> _Brief_
Copy exactly, and copy only, the lines from the one bearing "You are a GUI" through the final line of the records.

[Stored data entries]
* * *
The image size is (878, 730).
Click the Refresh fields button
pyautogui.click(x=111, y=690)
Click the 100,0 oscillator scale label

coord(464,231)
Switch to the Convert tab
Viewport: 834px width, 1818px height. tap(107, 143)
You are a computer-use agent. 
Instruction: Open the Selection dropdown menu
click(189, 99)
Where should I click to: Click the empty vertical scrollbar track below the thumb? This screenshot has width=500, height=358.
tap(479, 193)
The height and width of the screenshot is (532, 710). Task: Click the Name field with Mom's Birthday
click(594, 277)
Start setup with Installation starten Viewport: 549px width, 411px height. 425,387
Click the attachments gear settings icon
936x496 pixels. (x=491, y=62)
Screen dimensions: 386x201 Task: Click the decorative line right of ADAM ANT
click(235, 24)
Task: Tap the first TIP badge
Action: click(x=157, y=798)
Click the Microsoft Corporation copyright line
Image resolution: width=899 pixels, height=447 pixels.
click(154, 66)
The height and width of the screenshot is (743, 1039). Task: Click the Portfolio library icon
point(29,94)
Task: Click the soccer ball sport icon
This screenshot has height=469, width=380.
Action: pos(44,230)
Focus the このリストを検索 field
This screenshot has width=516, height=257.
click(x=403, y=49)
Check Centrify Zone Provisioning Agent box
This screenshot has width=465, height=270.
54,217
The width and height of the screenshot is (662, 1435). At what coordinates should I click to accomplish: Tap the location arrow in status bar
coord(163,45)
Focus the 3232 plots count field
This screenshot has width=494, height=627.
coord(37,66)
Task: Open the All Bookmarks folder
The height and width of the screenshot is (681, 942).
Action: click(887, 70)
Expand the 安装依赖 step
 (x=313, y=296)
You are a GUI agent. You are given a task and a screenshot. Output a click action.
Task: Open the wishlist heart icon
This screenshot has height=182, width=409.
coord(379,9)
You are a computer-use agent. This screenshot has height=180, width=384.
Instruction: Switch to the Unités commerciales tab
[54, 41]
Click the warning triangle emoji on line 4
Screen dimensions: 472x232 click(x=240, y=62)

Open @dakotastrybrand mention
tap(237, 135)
* * *
> _Output below_
You are a GUI agent. You are given a task and a screenshot. Output a click action.
Task: Open the wishlist heart icon
This screenshot has height=182, width=409.
coord(379,9)
You are a computer-use agent. This screenshot has height=180, width=384.
Instruction: Switch to the Unités commerciales tab
[54, 41]
Click the warning triangle emoji on line 4
Screen dimensions: 472x232 click(x=240, y=62)

Open @dakotastrybrand mention
tap(237, 135)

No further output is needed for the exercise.